Yeri gelmişken belirtelim; bu planın siyasi zaafı, ABD’ye rağmen yapılacak olmasında değil, Suriye’ye rağmen de yapılacak olmasındadır!
3. Harekât planı: Küçük cepler oluşturma
Erdoğan’ın çekmecesindeki üçüncü harekât planı, bir bakıma ilk iki planın sentezidir.
Hem ABD’yle ipleri koparmayan hem de mevcut mutabakatı aşarak ve zamana yayarak küçük operasyonlarla uygun yerlerde cepler oluşturmak şeklinde hedefi olan bir harekât planı bu...
AKP böylece hem ABD’yle tamamen karşı karşıya gelmemeyi sağlamış olacak, hem de küçük toprak kazanımları elde edip bunu iç politikada değerlendirmiş olacak.
30 Eylül’de yapılan MGK’nin “güvenli bölge projesi için samimi gayretleri daha ileri adımlarla güçlendirme” kararı, bu üçüncü seçeneğin öne çıktığına işaret ediyor.

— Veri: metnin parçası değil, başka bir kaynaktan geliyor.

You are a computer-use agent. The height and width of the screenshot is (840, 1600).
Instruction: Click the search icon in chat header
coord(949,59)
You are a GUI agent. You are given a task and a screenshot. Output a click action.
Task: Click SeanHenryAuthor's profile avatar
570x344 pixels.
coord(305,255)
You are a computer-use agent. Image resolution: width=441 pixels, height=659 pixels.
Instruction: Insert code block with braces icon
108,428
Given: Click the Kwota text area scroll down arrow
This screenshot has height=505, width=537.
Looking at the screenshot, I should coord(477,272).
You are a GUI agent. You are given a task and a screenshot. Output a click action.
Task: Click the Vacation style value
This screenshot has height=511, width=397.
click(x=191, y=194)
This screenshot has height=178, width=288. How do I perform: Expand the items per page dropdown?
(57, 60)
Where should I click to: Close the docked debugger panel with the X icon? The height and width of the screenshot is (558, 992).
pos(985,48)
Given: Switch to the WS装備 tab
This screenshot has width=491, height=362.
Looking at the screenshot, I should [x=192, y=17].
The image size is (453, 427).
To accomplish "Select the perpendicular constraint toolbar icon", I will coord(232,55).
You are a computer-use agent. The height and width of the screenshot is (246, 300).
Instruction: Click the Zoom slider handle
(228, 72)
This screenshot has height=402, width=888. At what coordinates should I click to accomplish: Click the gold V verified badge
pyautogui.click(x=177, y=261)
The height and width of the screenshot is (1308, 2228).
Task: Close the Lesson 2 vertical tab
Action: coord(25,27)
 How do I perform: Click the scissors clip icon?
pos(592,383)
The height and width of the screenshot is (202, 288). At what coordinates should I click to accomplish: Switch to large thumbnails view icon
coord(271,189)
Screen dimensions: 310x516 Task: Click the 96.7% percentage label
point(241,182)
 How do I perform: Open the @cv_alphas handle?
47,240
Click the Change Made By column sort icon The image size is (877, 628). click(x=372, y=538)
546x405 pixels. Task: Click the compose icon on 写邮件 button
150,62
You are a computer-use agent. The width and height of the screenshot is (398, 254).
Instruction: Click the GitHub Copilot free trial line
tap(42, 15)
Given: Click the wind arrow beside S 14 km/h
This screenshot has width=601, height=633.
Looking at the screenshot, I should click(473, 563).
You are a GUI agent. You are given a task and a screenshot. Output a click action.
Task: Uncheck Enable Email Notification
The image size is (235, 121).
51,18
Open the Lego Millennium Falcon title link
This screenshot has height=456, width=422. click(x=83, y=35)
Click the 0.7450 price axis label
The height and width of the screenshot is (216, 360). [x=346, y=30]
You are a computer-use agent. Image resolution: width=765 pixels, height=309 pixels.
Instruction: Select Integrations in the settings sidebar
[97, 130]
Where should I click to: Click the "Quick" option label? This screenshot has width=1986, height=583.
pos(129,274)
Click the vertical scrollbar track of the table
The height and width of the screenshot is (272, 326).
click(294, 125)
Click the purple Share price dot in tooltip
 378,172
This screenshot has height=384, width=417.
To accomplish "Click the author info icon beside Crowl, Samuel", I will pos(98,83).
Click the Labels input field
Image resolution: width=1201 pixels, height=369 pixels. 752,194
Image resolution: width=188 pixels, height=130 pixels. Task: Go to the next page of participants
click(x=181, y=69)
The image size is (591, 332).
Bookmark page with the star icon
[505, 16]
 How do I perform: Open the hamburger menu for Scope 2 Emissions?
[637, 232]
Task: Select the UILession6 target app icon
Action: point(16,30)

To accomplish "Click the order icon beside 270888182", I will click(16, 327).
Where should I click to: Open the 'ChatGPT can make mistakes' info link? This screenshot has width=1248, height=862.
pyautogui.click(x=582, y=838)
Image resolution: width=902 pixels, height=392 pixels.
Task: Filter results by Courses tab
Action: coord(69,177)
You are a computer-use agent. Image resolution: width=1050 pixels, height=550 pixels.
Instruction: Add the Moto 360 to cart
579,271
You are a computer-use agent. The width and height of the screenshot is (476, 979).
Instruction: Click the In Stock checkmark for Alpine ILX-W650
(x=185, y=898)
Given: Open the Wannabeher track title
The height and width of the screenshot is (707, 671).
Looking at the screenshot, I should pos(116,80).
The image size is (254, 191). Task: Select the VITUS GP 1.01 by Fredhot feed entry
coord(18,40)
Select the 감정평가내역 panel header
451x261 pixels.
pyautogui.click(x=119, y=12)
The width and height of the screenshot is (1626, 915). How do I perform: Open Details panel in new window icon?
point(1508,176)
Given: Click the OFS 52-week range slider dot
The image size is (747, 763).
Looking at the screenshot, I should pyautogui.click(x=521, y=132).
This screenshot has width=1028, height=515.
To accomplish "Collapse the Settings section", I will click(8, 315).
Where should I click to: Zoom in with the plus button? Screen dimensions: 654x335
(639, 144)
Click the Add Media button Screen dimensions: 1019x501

Türkiye’nin harekât planı: Suriye’yle anlaşmak
Fakat Erdoğan’ın çekmecesindeki her üç harekât planı da, ulusal çıkarlar açısından Türkiye’nin harekât planı değildir.
Her üç harekât planı da Şam yönetimine rağmen planlar olduğu için siyaseten yanlış, askeri olarak zaaflı ve ekonomik bakımdan maliyetlidir.
Oysa siyaseten doğru, askeri ve ekonomik bakımdan en az maliyetli bir çözüm var: Ankara-Şam işbirliğiyle Suriye’nin kuzeyinde Şam yönetiminin egemenliğini tesis etmek!
Türkiye’de “Ankara Şam’la görüşmeli” fikri gittikçe güç kazanıyor ve hükümeti zorluyor. Böyle olduğu için de AKP medyasında “CHP’nin ‘Esad’la görüşün’ önerisi en çok YPG’yi memnun eder” propagandası yapılıyor.
Oysa gerçek tersidir. Ankara’nın Esad karşıtlığı en çok ABD ve YPG’yi memnun etmektedir. Zira YPG, fiilen ABD ve AKP iktidarının Esad karşıtlığı temelinde yürüttüğü stratejinin içinde kendine yer buldu ve devletçik olma yoluna girdi. Anımsayın: AKP hükümeti, Ankara’ya davet ettikleri PYD/YPG liderine, “Özerkliğinize karışmayız, yeter ki Esad’a karşı ÖSO’yla harekât edin” diyordu!
Gerçek şudur: Suriye ordusu kuzeye girdiğinde ne ABD üssü kalır ne de YPG devletçiği!
Ankara, işte bunun önünü açmalıdır.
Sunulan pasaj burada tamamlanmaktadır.